12.精子は酸性に弱いので、コンドームがなければ、レモンの輪切りを腟に入れて避妊しておくとよい:腟内のpHは3.8~4.5。pH7が中性、それ以上がアルカリ性、それ以下が酸性となっていますから腟内は酸性になっていることになります。レモンのpHは2程度。とはいえ、レモンでどうこうできるわけではありません。
13.コンドームは、彼が2枚重ねてつけると、破れにくいので安心である:コンドームは2枚重ねするとむしろ破れやすくなります。ご注意あれ!
14.腟外射精は、手軽で確実な避妊法なので、男のコはぜひマスターしておきたい:腟外射精の失敗はペニスを抜去するタイミングではなく、今回の性交前にいつ射精したかが深く関係しています。ガマン汁から妊娠に至ることもあると心得て下さい。
15.IUD(子宮内に入れる避妊具)は若い女性ならだれでも使えるが、高価なので人気がない:最近のIUDは小型化し挿入しやすいような改善が図られているとはいえ、使用に際しては妊娠経験があること、できれば出産経験があることが望ましいとされています。避妊法選択にかかる経費は妊娠したときの中絶費用などを考慮した場合、1年単位で一番安いのが低用量ピル、5年でみますと銅付加IUDです。
16.セックスのあと腟をビデで洗う洗浄法は、5分以内なら効果十分:子宮頸管粘液中に入り込んだ精子をビデで洗い流すことはできません。ビデは外性器を洗うだけの用具とお考えください。
17.射精を繰り返すと、精子の数が激減するので避妊の必要はない:妊娠を可能にする精液基準がWHOで定義されています。精液2~3cc、1cc中2000万以上の精子がある、運動率50%以上、奇形率50%以下となっています。射精が繰り返されると確かに精液量が減少するとはいえ妊娠の危険性が否定されるわけではありません。

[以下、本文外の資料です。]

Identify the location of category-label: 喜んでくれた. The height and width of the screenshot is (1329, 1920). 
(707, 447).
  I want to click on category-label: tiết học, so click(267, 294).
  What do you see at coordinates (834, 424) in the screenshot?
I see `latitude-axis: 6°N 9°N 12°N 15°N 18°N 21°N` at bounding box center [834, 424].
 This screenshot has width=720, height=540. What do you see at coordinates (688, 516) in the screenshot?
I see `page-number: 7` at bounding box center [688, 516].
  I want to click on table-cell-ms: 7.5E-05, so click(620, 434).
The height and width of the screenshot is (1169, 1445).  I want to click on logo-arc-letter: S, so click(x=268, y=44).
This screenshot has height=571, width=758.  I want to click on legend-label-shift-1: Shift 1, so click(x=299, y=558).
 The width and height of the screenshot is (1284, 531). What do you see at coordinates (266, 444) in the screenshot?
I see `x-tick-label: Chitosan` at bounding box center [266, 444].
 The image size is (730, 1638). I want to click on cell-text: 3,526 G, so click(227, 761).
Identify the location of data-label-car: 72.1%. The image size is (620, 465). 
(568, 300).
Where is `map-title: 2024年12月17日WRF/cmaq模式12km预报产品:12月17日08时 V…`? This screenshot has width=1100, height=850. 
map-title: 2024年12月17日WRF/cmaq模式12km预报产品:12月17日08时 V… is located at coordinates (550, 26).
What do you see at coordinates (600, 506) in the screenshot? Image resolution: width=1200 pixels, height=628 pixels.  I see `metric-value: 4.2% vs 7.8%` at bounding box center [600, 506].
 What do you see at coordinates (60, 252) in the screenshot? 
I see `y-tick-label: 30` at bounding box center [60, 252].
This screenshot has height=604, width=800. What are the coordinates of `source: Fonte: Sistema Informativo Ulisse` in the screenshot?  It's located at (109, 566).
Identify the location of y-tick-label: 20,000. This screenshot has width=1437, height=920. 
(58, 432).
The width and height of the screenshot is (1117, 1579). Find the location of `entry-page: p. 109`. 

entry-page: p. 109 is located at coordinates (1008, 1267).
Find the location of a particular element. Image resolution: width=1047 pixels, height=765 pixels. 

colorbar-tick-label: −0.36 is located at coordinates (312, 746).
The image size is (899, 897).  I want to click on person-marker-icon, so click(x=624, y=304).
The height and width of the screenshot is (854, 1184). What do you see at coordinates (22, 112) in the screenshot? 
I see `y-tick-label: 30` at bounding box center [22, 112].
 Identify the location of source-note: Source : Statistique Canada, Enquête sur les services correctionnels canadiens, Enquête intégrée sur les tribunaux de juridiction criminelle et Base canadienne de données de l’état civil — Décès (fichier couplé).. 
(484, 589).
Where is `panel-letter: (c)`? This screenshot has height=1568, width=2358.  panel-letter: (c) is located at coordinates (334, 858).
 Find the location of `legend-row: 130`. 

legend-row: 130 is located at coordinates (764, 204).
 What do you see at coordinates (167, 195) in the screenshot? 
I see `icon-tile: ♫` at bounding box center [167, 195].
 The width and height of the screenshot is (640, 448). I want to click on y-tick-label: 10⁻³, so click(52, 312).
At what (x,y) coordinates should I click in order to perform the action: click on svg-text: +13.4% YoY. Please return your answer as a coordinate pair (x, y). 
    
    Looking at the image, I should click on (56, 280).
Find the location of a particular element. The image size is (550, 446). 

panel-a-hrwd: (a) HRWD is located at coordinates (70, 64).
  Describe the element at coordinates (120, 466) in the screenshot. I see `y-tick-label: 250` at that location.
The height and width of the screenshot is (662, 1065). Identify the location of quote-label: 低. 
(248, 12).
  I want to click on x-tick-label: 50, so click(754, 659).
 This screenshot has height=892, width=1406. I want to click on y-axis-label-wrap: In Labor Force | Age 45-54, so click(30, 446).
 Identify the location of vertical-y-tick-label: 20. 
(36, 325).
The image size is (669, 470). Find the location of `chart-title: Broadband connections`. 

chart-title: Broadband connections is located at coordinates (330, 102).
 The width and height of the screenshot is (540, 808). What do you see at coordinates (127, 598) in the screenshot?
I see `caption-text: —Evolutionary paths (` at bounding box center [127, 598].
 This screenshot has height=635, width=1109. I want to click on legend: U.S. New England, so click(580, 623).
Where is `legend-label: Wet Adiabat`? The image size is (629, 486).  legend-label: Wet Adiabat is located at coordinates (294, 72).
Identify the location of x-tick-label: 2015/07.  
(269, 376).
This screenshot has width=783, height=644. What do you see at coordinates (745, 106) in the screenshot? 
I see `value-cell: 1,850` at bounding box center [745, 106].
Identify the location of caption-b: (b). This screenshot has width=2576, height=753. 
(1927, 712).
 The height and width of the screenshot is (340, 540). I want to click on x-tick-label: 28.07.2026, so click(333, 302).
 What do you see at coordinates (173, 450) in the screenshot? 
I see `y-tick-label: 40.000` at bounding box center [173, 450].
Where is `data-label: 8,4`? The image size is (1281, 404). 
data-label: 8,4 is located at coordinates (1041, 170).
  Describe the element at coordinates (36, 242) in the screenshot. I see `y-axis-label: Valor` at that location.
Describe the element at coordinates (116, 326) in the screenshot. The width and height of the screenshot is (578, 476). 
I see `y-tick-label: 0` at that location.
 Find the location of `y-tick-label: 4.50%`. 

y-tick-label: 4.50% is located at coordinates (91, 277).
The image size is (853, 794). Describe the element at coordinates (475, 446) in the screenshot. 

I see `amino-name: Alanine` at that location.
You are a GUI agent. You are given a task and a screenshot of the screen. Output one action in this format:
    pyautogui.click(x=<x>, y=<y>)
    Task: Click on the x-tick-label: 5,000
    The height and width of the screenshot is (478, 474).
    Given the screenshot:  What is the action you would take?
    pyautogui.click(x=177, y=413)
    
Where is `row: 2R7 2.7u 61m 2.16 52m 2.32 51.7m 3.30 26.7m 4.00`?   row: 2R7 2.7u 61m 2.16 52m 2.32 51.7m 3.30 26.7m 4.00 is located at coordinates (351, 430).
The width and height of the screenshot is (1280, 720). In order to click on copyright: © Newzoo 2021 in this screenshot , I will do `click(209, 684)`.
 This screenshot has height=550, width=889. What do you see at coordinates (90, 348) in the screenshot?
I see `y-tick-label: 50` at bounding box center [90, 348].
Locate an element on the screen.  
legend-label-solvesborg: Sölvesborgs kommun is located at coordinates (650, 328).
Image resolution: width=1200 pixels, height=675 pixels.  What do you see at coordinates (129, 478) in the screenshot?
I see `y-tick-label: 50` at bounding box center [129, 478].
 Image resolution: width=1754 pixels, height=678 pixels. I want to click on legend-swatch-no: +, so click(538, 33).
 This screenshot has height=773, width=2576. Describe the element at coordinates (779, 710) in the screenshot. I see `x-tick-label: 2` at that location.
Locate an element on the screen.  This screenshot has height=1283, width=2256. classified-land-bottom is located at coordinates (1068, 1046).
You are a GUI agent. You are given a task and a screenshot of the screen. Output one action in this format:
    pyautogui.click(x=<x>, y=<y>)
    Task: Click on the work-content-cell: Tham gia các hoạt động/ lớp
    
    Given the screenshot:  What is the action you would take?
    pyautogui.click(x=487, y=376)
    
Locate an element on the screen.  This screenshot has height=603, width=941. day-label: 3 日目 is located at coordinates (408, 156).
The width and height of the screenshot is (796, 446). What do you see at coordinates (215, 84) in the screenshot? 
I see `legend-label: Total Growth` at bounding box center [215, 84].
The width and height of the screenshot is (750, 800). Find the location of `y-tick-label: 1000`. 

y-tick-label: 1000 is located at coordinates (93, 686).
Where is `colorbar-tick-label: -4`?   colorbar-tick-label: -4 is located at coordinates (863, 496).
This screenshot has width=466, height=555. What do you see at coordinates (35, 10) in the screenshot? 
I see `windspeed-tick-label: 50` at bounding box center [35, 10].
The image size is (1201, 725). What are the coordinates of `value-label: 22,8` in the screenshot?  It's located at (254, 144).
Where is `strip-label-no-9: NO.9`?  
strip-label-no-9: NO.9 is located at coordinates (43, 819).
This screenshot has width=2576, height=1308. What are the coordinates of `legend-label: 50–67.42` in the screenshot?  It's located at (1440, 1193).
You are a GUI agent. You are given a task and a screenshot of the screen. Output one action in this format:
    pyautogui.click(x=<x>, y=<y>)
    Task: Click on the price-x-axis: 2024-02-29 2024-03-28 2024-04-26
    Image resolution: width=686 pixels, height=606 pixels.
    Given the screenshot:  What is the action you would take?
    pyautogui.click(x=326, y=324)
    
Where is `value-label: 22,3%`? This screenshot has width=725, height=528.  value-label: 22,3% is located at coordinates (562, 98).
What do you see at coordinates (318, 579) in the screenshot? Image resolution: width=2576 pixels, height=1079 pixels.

18.コンドームは射精の直前につければよい:とんでもございません。性的興奮が高まると尿道からクーパー腺液を含むいわゆるガマン汁が出てくるのをご存じでしょうか。その中に精子が含まれている危険性が高いことから、射精直前にコンドームを付ければ安心というわけにはいきません。性感染症予防効果を期待することできません。「勃(た)ったら付けようコンドーム、出したらすぐはずそうコンドーム」を常に心掛けてください。
19.殺精子剤の錠剤は、セックスの前に女のコが飲む薬:殺精子剤を口に含んではいけません。有害だから危険とは申しませんが、泡立ち・熱感という不快な体験をすることになるでしょう。殺精子剤は性交の1時間ほど前に腟内に挿入するものです。2度、3度と性交が繰り返される場合にはその都度1個ずつ追加して下さい。ただし、殺精子剤単独では性感染症予防はできません。
20.基礎体温を計ってみて、それが低い間は妊娠しない:基礎体温を測定することで避妊を可能にする条件は排卵が確実に起こった結果として体温が上昇したことを確認できた数日後からです。残念ながら見た目だけでそれを判断することはできません。精子の生存期間を考えればむしろ体温の低い時期の方が妊娠の危険性が高いと考えてください。